• **REQUIRED WORK**:
Print verbatim the part of the instance-selection excerpt that opens with the words containing "# do instance" and closes with "kmeans_max_iter=kmeans_max_iter)".

• **SELECTION**:
>>>

Now, We're going to run these two steps for each dataset for diffrent values for k, RT, ROT to see how many instances we will have at the end.

> - k -> 5-30
> 
> - RT -> 5-30
> 
> - ROT -> 5-30


In [6]:
def Stage_1_and_2(dataset, dataset_name, k, RT, ROT, 
                  KMeans_Model="My_KMeans", kmeans_initialization_method="kmeans++", kmeans_max_iter=300, 
                  KS_type="euclidean_distance", ROT_type="run_1_time"):
    
    print("x_train shape: ", dataset.x_train.shape)
    print("Started Stage I & II on dataset ", dataset_name, "...")
                  
    # do instance selection using K-Means
    print("Instance selection started ...")
    instance_selection = InstanceSelection(dataset.x_train, num_of_clusters=k, repeating_time=RT, 
                                           KMeans_Model=KMeans_Model, kmeans_initialization_method=kmeans_initialization_method, 
                                           kmeans_max_iter=kmeans_max_iter)

<<<

• **SUPPLIED MATERIAL**:
>>>

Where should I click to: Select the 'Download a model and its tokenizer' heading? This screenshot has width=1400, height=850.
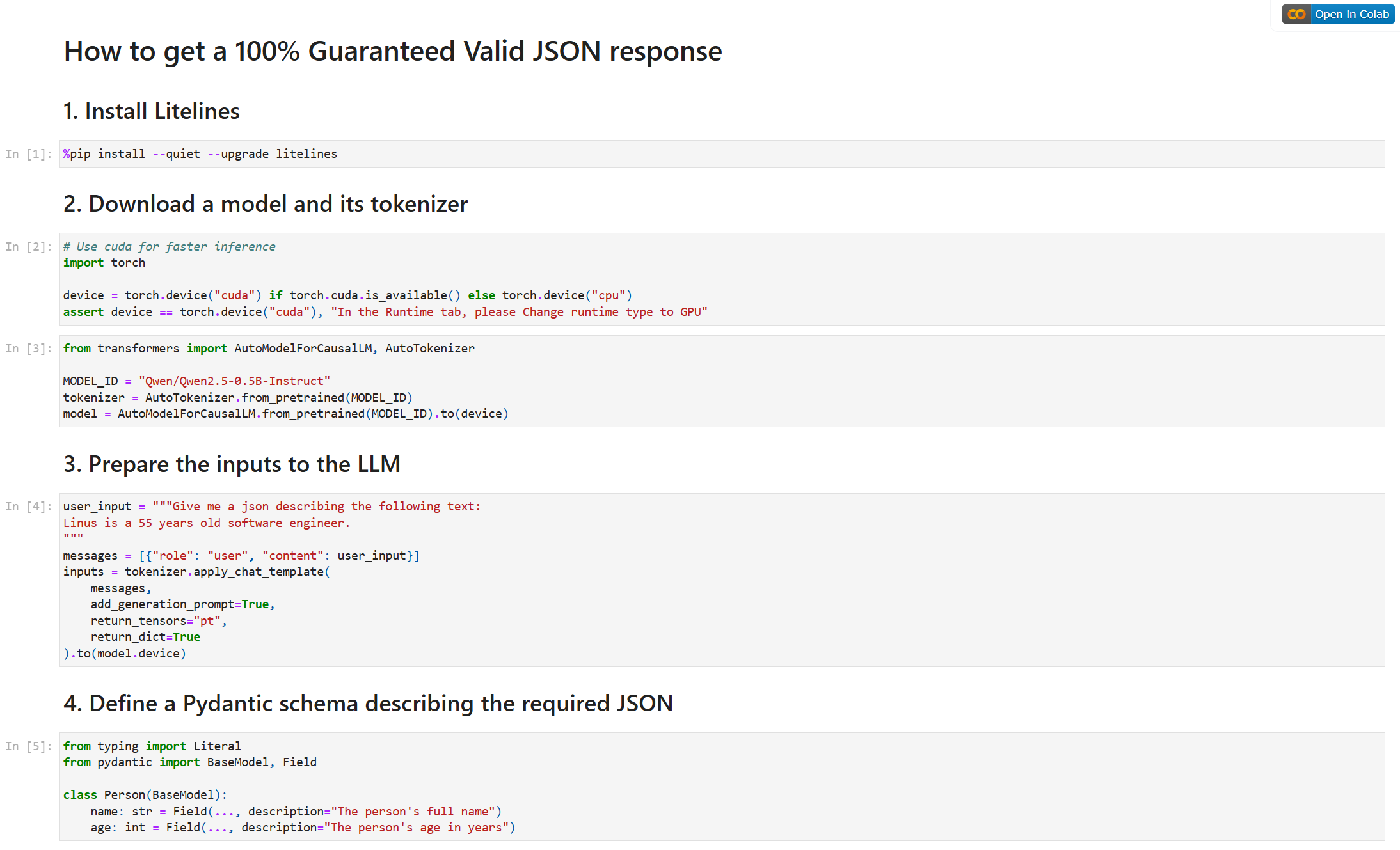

<<<

• **SOLUTION FOR THIS EXERCISE**:
# do instance selection using K-Means
    print("Instance selection started ...")
    instance_selection = InstanceSelection(dataset.x_train, num_of_clusters=k, repeating_time=RT, 
                                           KMeans_Model=KMeans_Model, kmeans_initialization_method=kmeans_initialization_method, 
                                           kmeans_max_iter=kmeans_max_iter)